The Gaia Hypothesis is a theory proposed by British scientist James Lovelock in 1972. He believed that the entire planet is a self-regulating biosphere consisting of animate and inanimate parts. The complex web of relationships and feedback flows between its biota, rocks, oceans and atmosphere have created a stable environment fit for life that has lasted billions of years.
His friend, the novelist William Golding, suggested the name Gaia during one of their walks. In Greek mythology, Gaia was a primordial goddess who personified Earth. Lovelock preferred this "living" metaphor of the Earth to the more mechanical image of "spaceship Earth" that others often referred to.

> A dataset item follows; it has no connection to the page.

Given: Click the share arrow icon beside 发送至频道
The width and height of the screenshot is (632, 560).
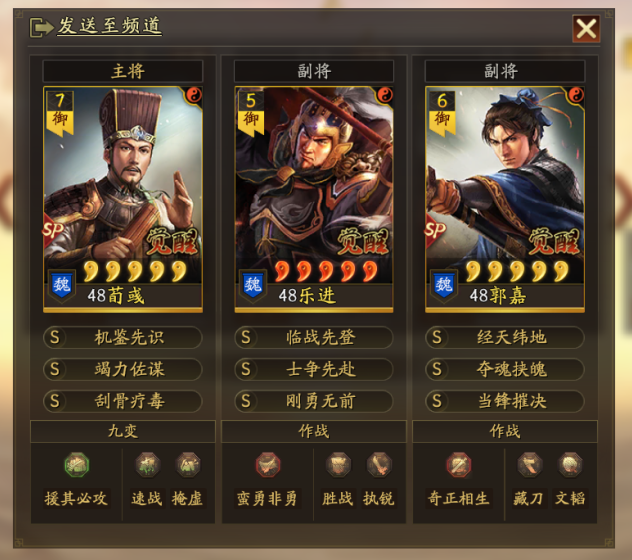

Lovelock was worried that failure to understand the nature of the planet we live on would lead to the planet "cancelling us". He compared us to unruly teenagers who would be kicked out of Gaia's house if we didn't learn to behave. Or less euphemistically, the human species could go extinct under dramatically harsher conditions. The Gaia hypothesis is meant to deepen our understanding of the planet we live on, so that we can return to living harmoniously with it, as Indigenous cultures have done for thousands of years.
More recently, Lovelock's friend Stephen Harding has written a book called Gaia Alchemy, where he envisions a new science that incorporates the ancient wisdom of alchemy. Such a science would embrace intuition, feelings and sensations as ways in which Gaia communicates with us, and would restore balance to a culture that has been overly dominated by Cartesian rationalism.